Смотрит на Ванду взглядом, молящим о помощи, но Ванда игнорирует этот безмолвный призыв. Она зажигает сигарету и ожидает дальнейшего развития событий.
— О причине убийства я догадался после рассказа кельнерши о телефонном разговоре черной. А теперь Нина подтвердила это мое подозрение, — заявляю я.
— Он не шутит, — резюмирует Франк и совершенно излишне, так как никто в этом и не сомневается.
— Не мешай, — восклицает Ванда. — Это захватывающе!

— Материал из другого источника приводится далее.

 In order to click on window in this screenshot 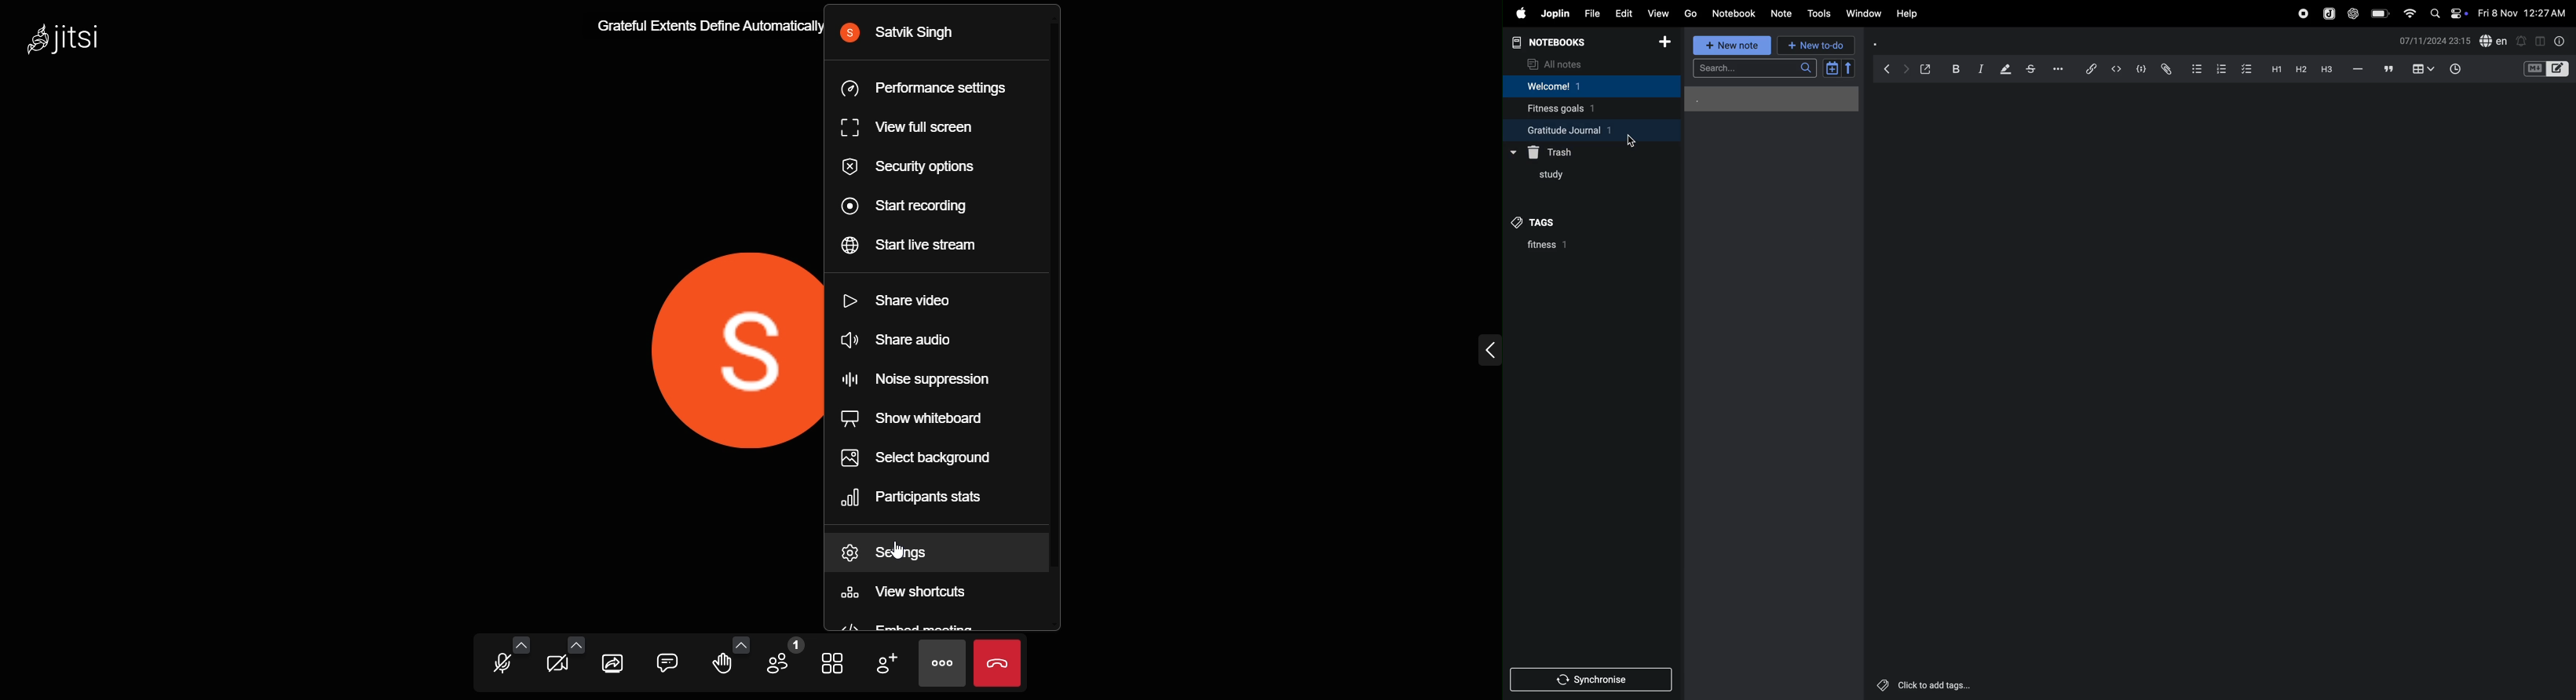, I will do `click(1864, 12)`.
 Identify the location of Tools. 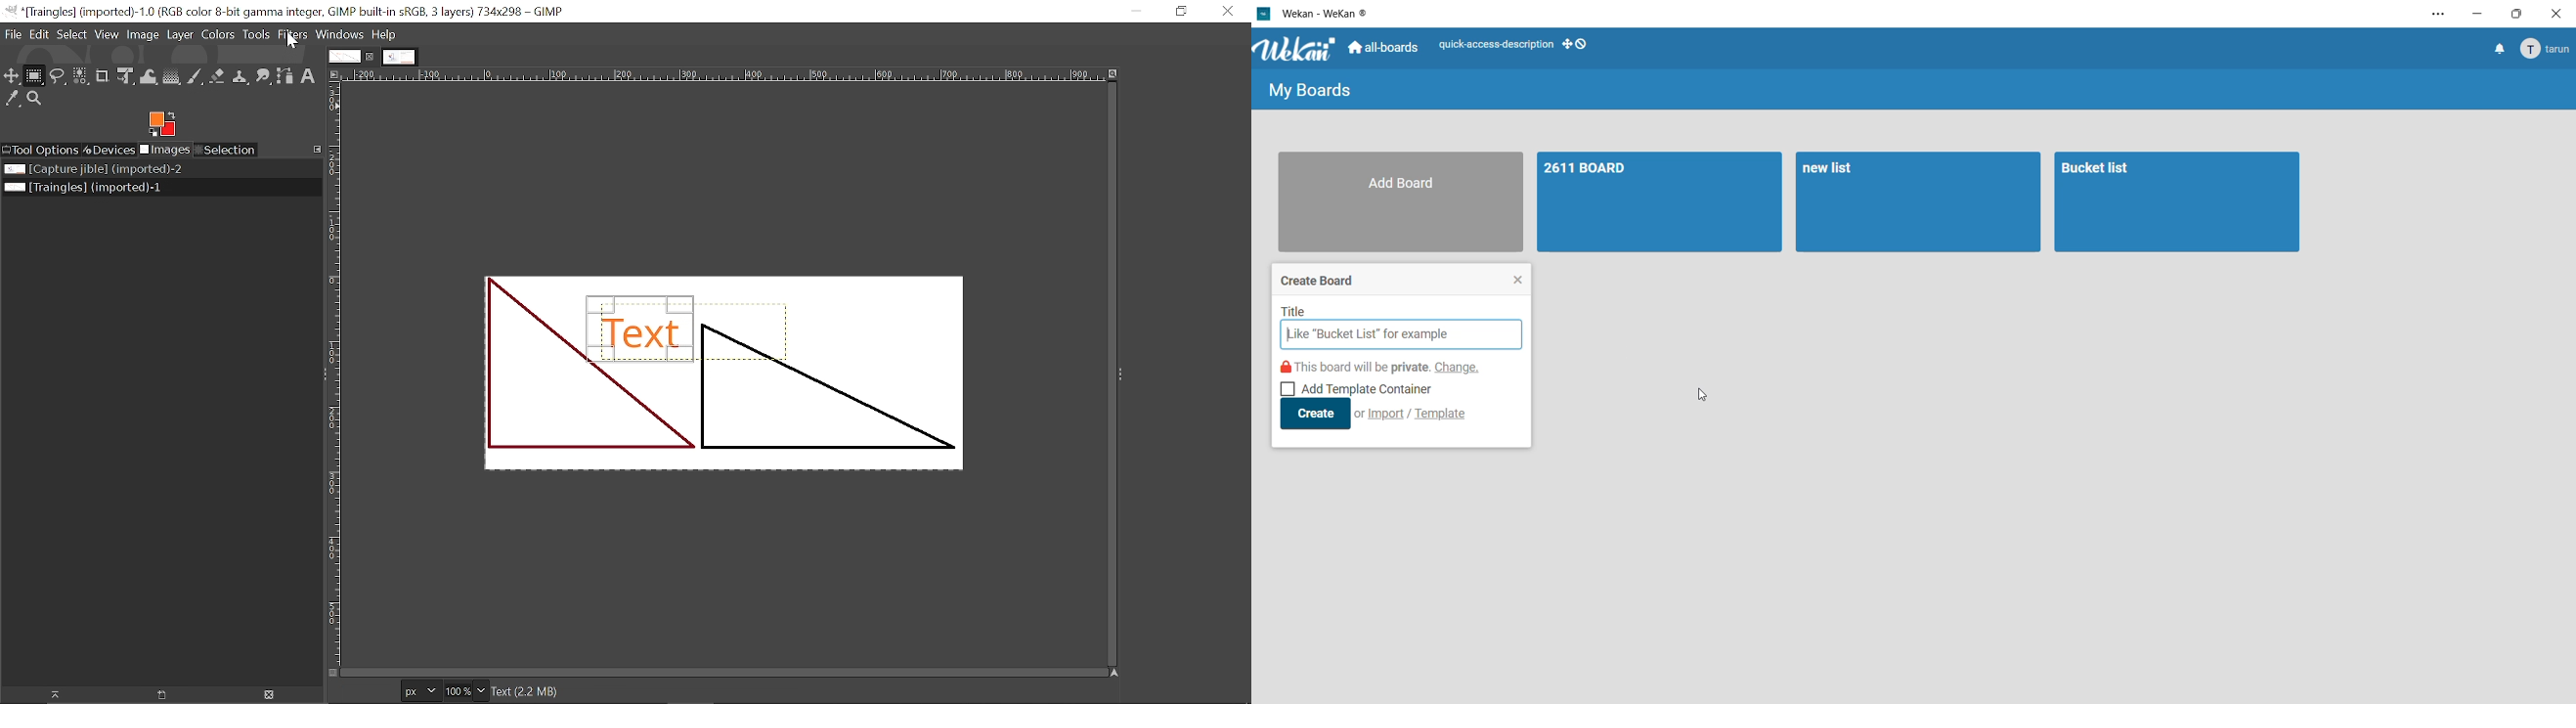
(256, 36).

— Перестаньте, черт вас побери! — визжит Франк. Только теперь он впал в бешенство по-настоящему, лицо его багровеет, кулак обрушивается на письменный стол. Становится тихо. Франк водит взглядом по собравшимся и неожиданно ориентируется, что женщины избегают его глаз. С трудом берет себя в руки. Пожимает плечами и усаживается в кресло поглубже с миной человека, попавшего в общество опасных сумасшедших. С ироничной ухмылкой дает знак, что готов слушать дальше.
— Восемь
В это мгновение Пумс вскакивает с кресла и нервно ощупывает его рукой. Но на кресле уже ничего нет.
— Этот депозит был у меня перед глазами с тех самых пор, как я принял после отца канцелярию, — говорю я. — Но, разумеется, мне и в голову не приходило, что этот предмет имеет хоть какую-нибудь ценность. К слову, литературной ценности он не имел почти наверняка. Но это не помешало ему стать поводом для убийства.

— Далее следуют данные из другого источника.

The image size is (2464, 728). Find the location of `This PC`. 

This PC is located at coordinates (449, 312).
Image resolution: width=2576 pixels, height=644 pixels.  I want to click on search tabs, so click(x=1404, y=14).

Раскуриваю новую сигарету. Ванда тоже раскуривает свою. Руки по крайней мере у нее не дрожат. Франк смотрит в окно так, словно происходящее его совершенно не касается. Я продолжаю:
— Копия лежала себе спокойненько на кресле, а с оригиналом тем временем происходили преинтереснейшие вещи. Посланный в Издательство, логическим ходом вещей он попадает в руки литературного редактора, которым был в то время Франк. Франк бросил взгляд на рукопись, понял, что она совершенно безнадежна, и отложил ее в груду других ни к чему не пригодных материалов.
Наверняка, он не потрудился даже написать пару слов автору, которая сделала из молчания Издательства правильный вывод, что ее шедевр не нашел понимания. Перестрадала это и в конце концов, возможно, даже и забыла об этом порождении своего воображения. Забыла до мгновения, когда увидела на экране фильм «Черная лестница».

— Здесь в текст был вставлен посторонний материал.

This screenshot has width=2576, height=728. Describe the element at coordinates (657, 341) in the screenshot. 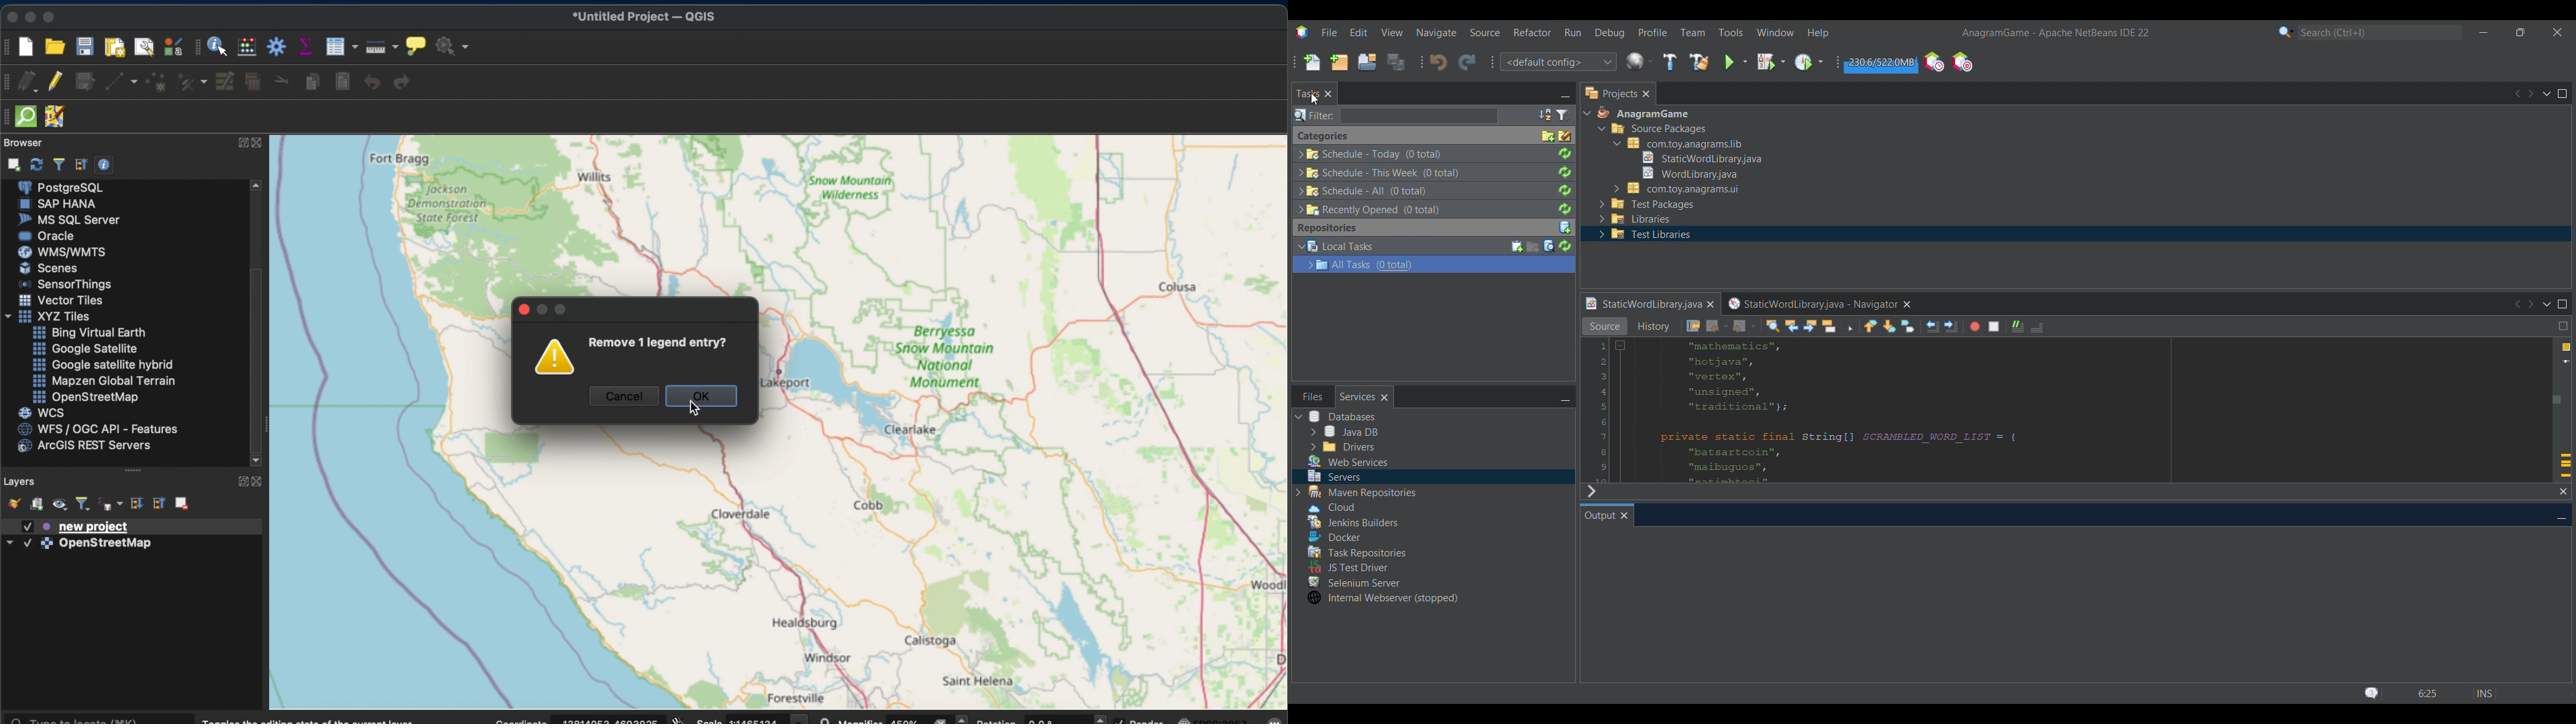

I see `remove1 legend entry?` at that location.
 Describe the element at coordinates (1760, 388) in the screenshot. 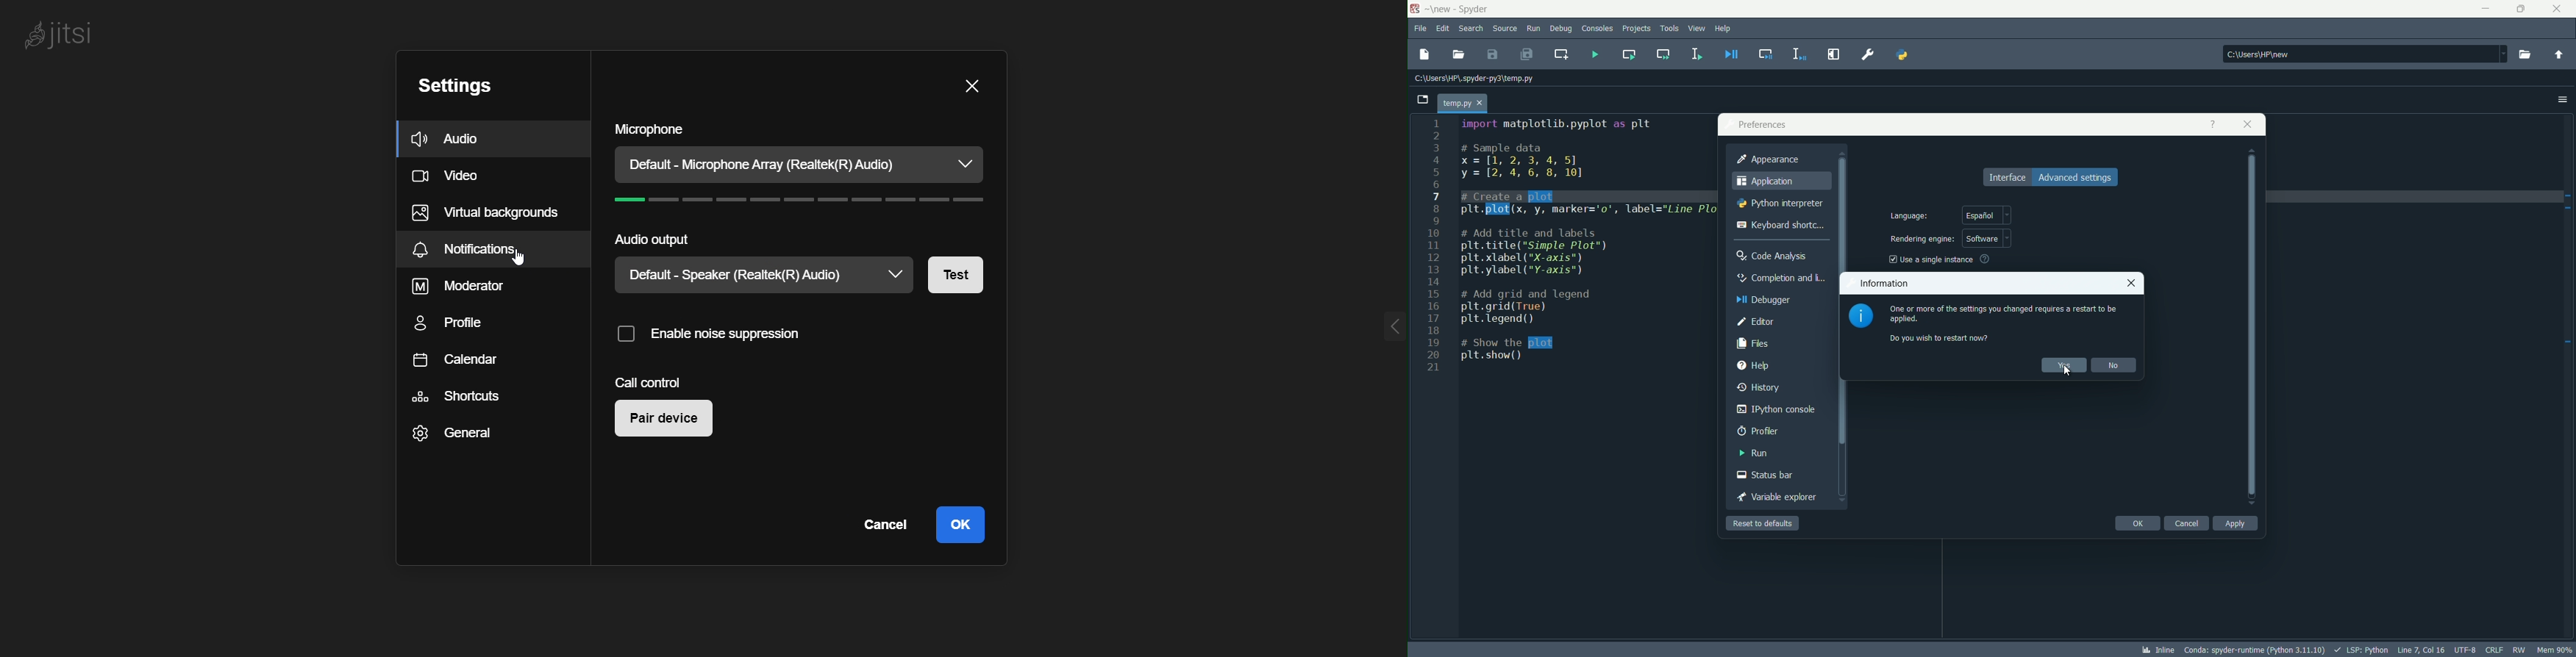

Франк подскакивает, как будто его подстегнули шилом. Майка бросает на него испуганный взгляд. Но все молчат. Я продолжаю:
— Не знаю, сознательно ли совершил Франк этот плагиат. Может быть, он бы даже побожился, что сам изобрел интригу своего фильма. А между тем, это был лишь пересказ повестушки, которую он прочел когда-то и основательно забыл о ней. Этот фильм принес ему славу. Прославил он и Майю Поляк. Многие годы не сходит с экранов. До сих пор его демонстрируют в провинции. Клара Виксель, очевидно, не ходила в кино и не видела «Черную лестницу» в период успеха этого фильма.